先将硅胶于110 ℃烘箱中活化2 h。放至室温后，过200 目筛；取适量，用洗脱剂充分浸泡［10］。湿法装柱。预先在层析柱底部放置大小、厚度合适的脱脂棉，将浸泡好的硅胶边搅拌边缓慢倒入层析柱，使硅胶自然下沉，轻敲击柱壁，使硅胶沉积压实，再用其7～10 倍柱床体积的洗脱剂继续淋洗，调节至柱平衡。

2.1.3 溶液制备

对照品溶液：取EGCG 对照品50 mg，精密称定，用双蒸水溶解并定容至25 mL，摇匀，超声（功率450 W、频率45 kHz，下同）处理10 min，即得质量浓度为2 mg/mL的对照品溶液。
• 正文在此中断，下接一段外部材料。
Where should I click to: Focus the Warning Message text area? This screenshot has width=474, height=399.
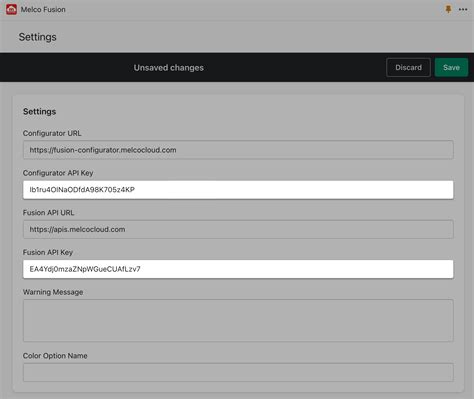pos(238,320)
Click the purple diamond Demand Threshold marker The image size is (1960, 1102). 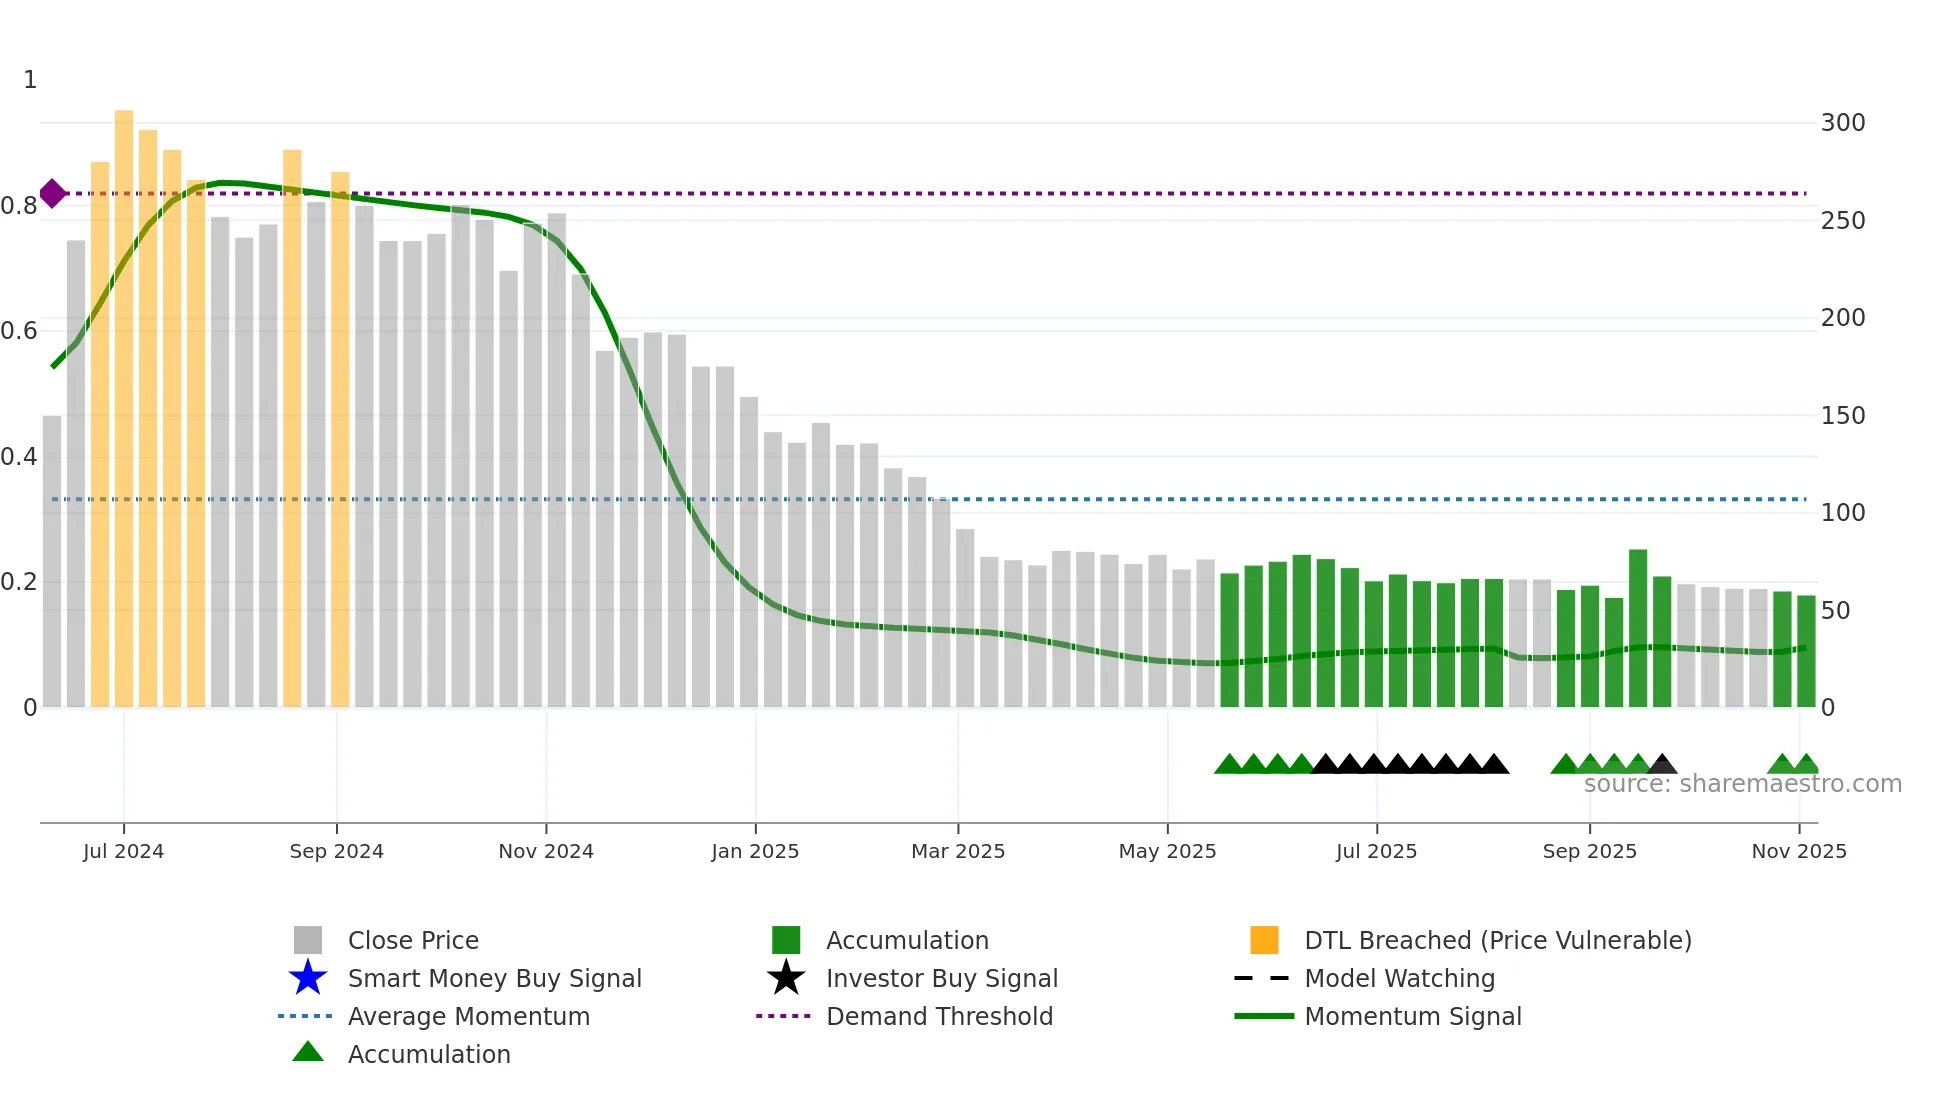53,194
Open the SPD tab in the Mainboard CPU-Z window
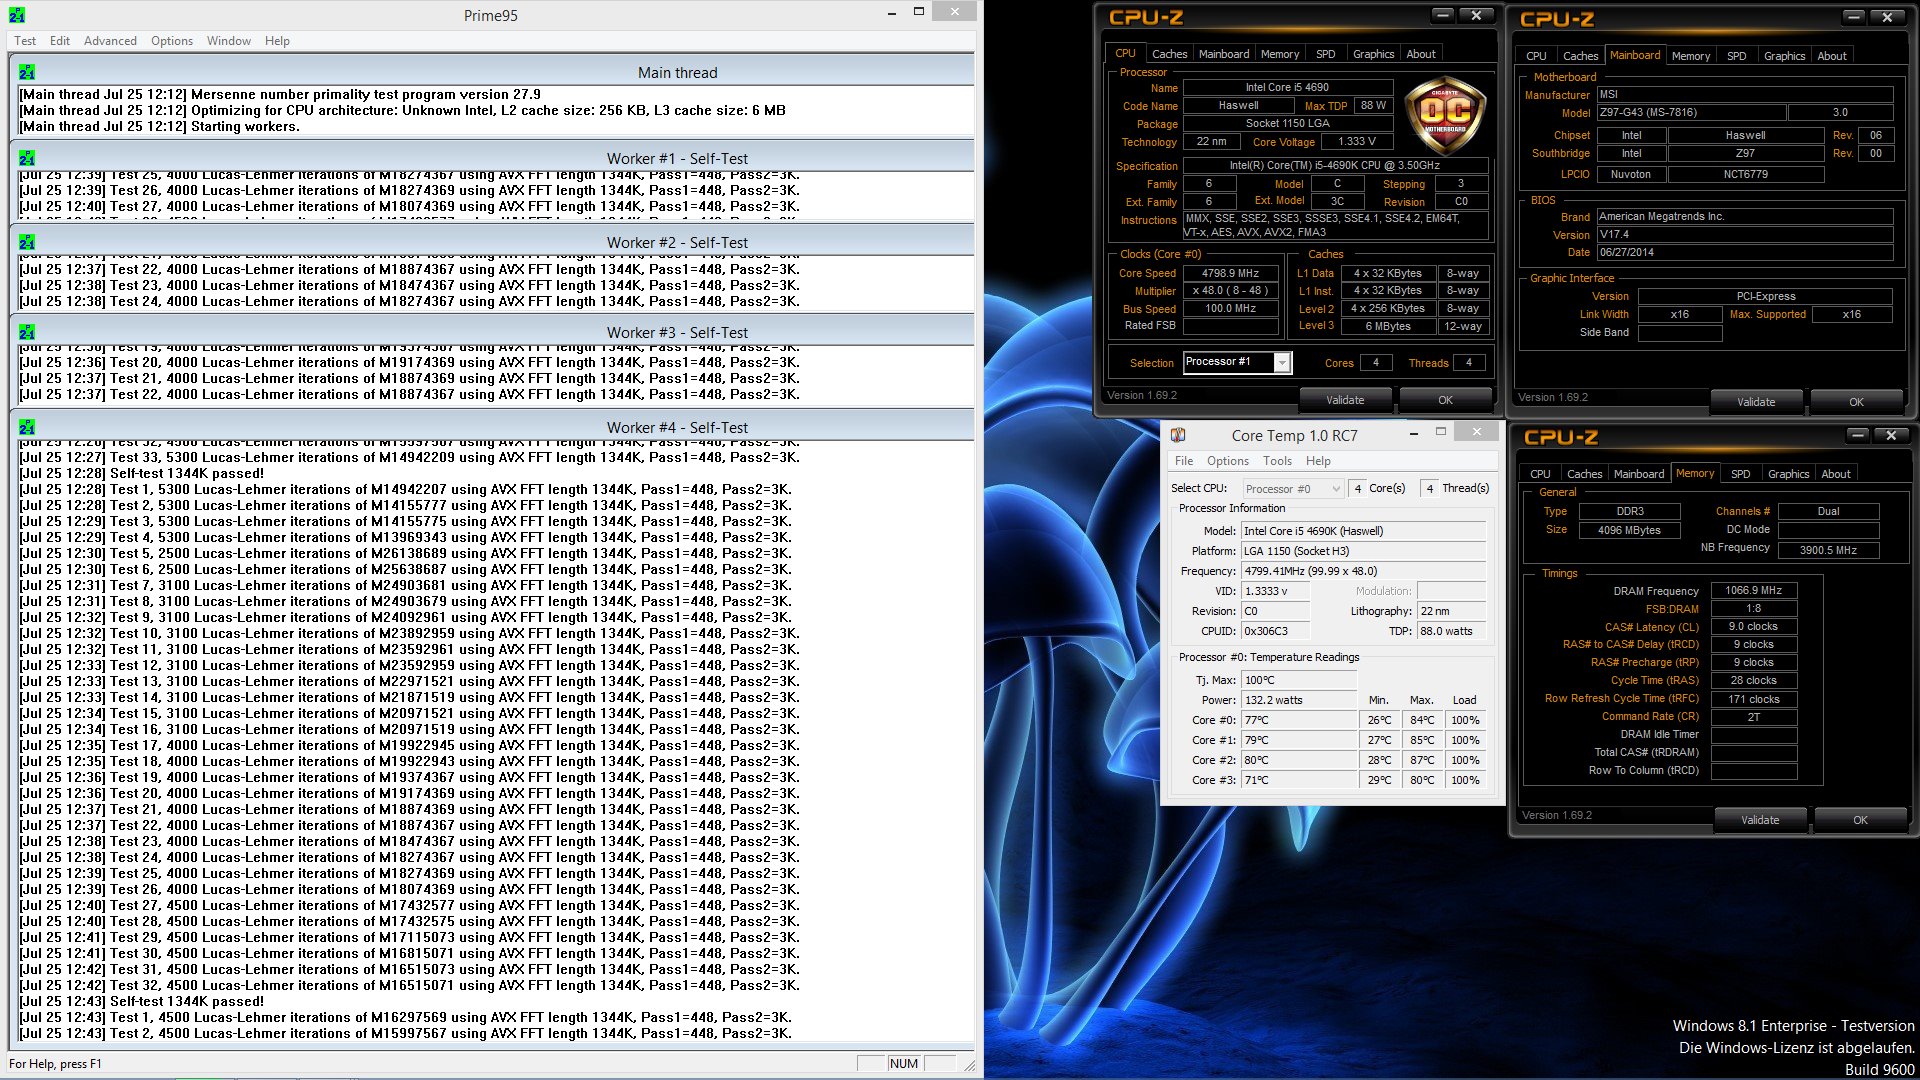Screen dimensions: 1920x1080 (1737, 56)
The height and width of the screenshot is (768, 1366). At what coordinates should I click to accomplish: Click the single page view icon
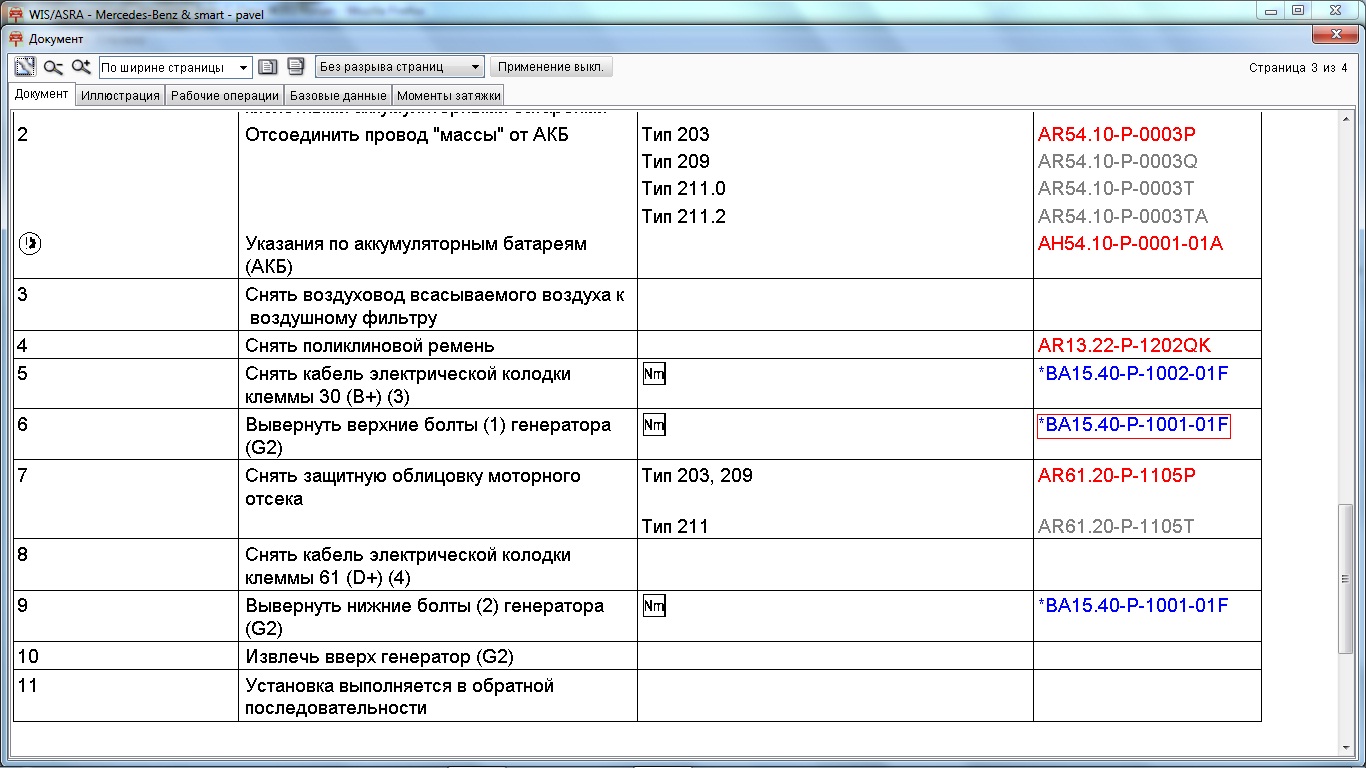pos(268,67)
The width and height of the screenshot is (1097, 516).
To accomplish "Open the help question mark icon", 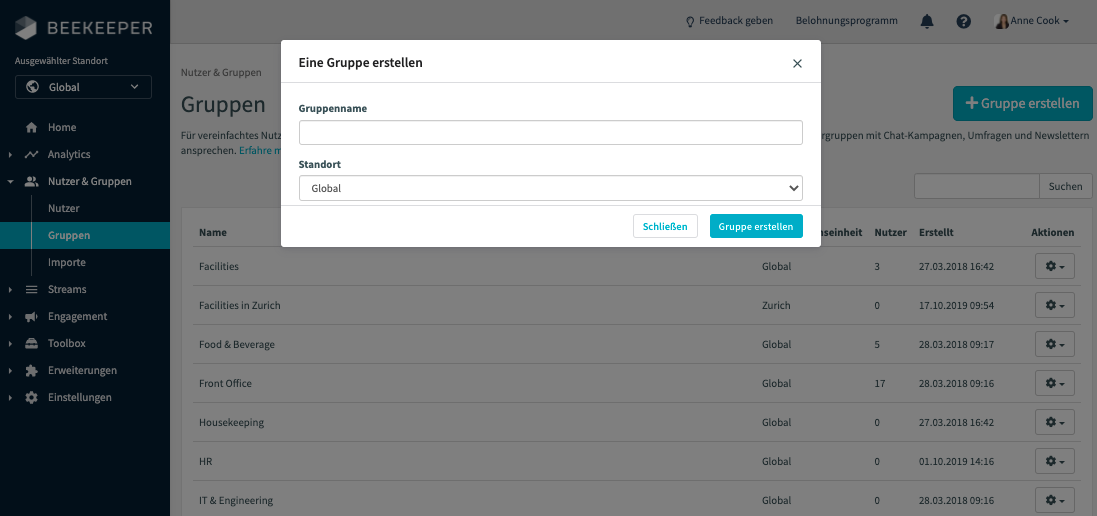I will (x=964, y=21).
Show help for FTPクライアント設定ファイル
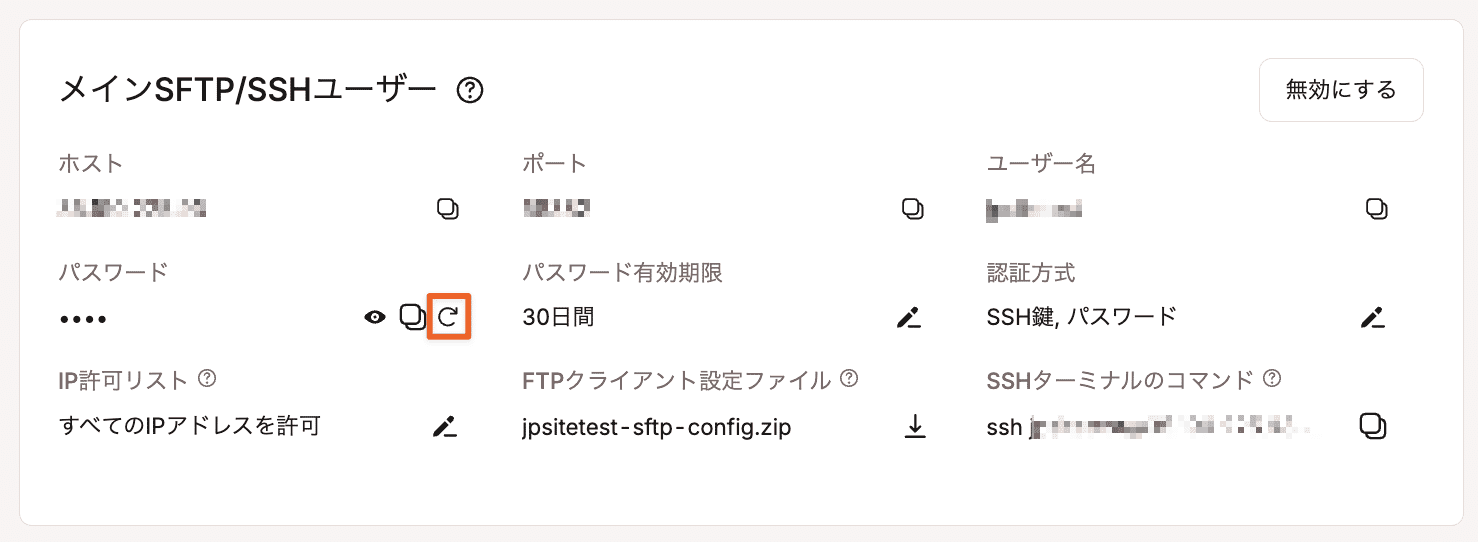The height and width of the screenshot is (542, 1478). pos(849,379)
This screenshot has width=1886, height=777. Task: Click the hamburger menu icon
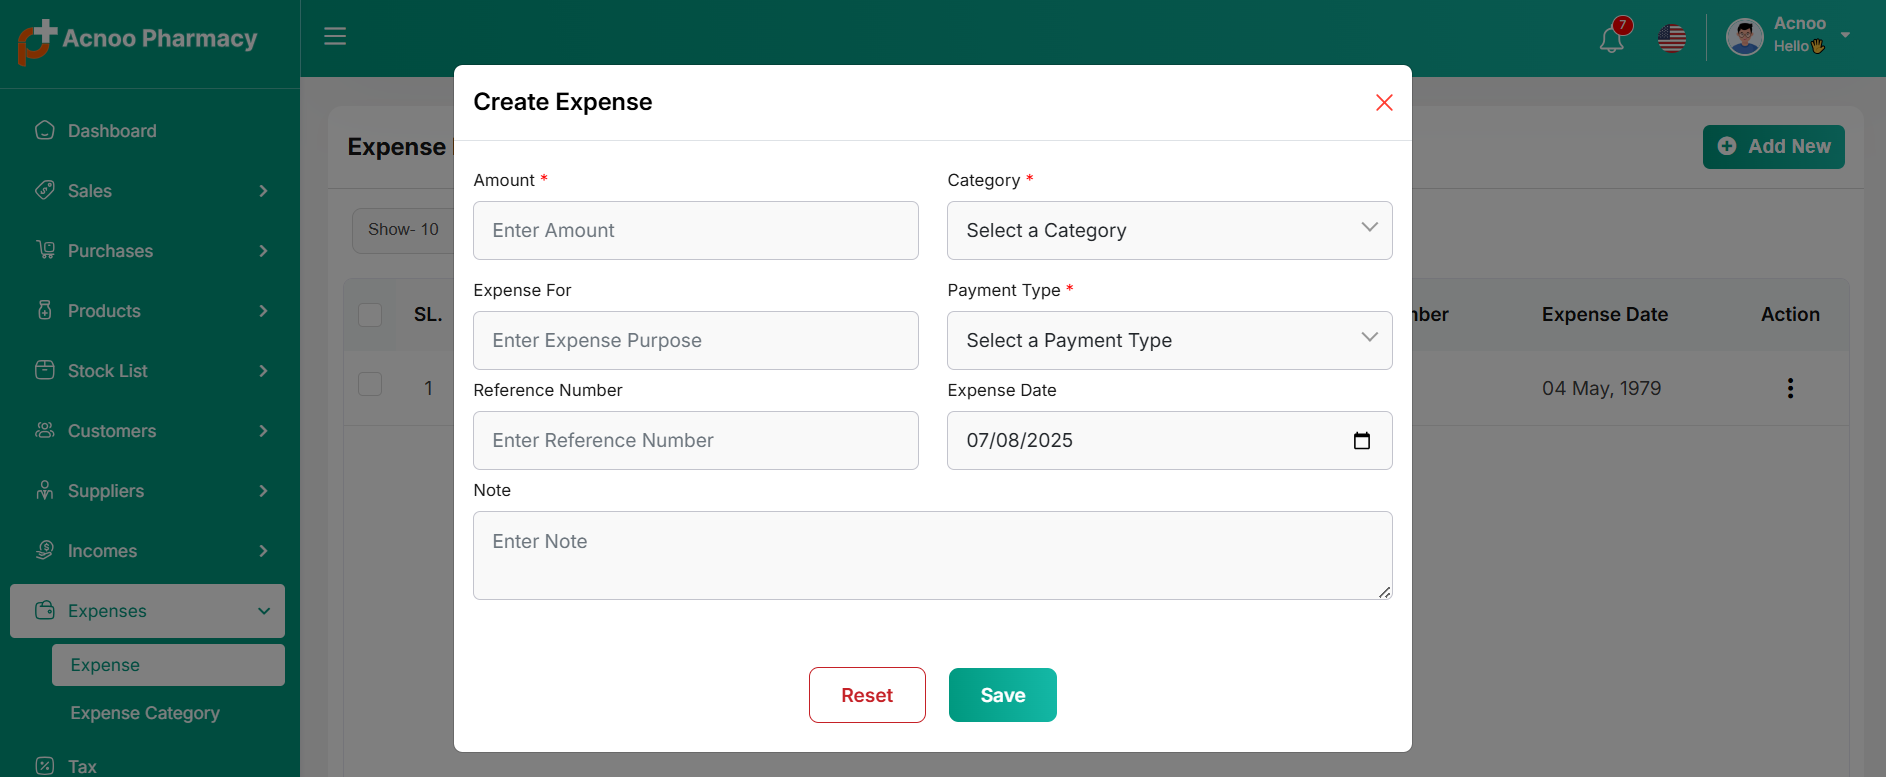[335, 37]
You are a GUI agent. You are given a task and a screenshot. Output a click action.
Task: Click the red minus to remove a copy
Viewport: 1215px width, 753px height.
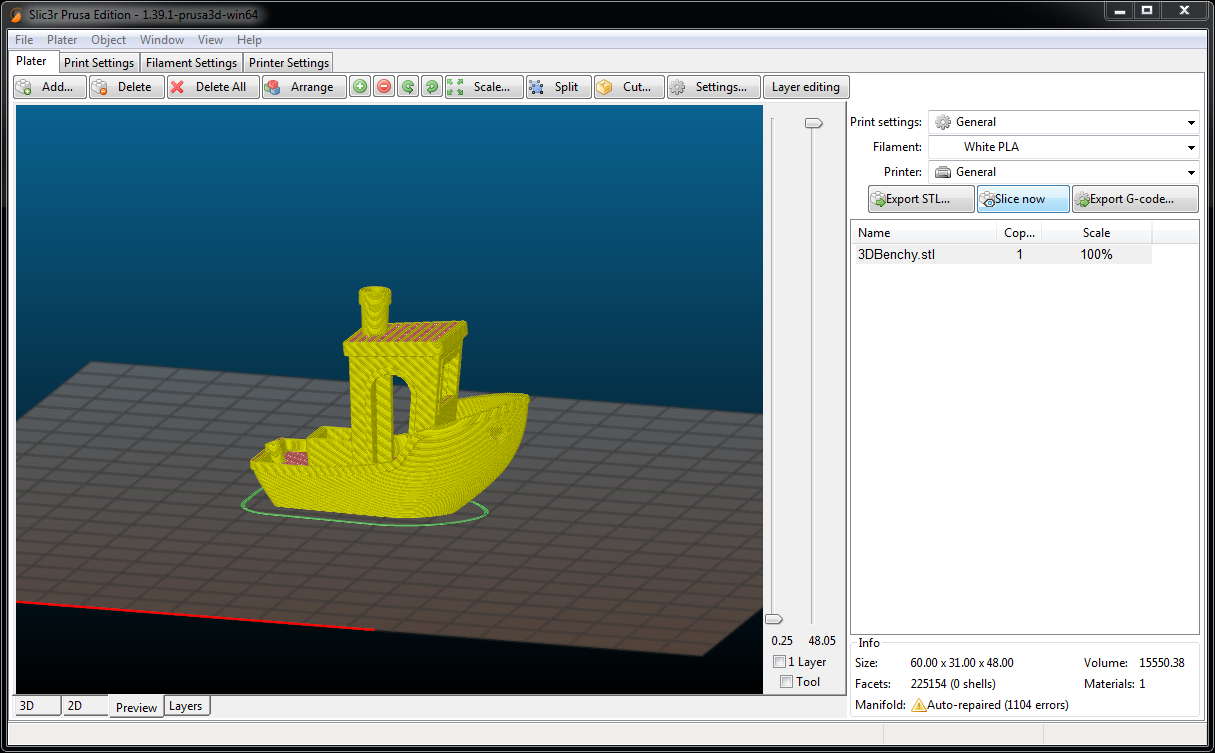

供试品溶液：取儿茶素提取物适量，加水溶解后倒入分液漏斗，再加入等量氯仿，振摇、静置，分层后取上层（水层），重复萃取2 次；合并水层后加入等量乙酸乙酯，振摇、静置，分层后取上层（脂层），重复萃取2次，合并脂层，置旋转蒸发仪上旋转浓缩，取浓缩物放入40 ℃真空干燥箱中减压干燥，得儿茶素富集物；取适量，精密称定，溶于少量洗脱剂中，超声除气泡，缓慢将样品溶液用滴管均匀地滴加于柱床表面，待样品溶液完全渗入硅胶后泵入洗脱剂进行层析，分段收集洗脱液。将上述EGCG 含量高的馏分合并浓缩后，经0.45µm 微孔滤膜滤过，取续滤液，即得。

2.1.4 方法学考察

取2.1.3项下对照品溶液及供试品溶液，按相应要求进行方法学考察。结果精密度、稳定性、重复性试验结果的RSD均小于2.0%，表明方法精密度、重复性良好，供试品溶液在室温放置24 h内基本稳定。

2.2 工艺参数优化

洗脱剂：其他条件保持不变，对不同洗脱剂进行考察。结果50%乙醇为洗脱剂时洗脱效果最好。详见表1［其中EGCG 得率（%）=儿茶素富集物层析后的EGCG的质量/儿茶素富集物中EGCG 的质量×100%；EGCG纯度（%）=EGCG峰面积/总峰面积×100%］。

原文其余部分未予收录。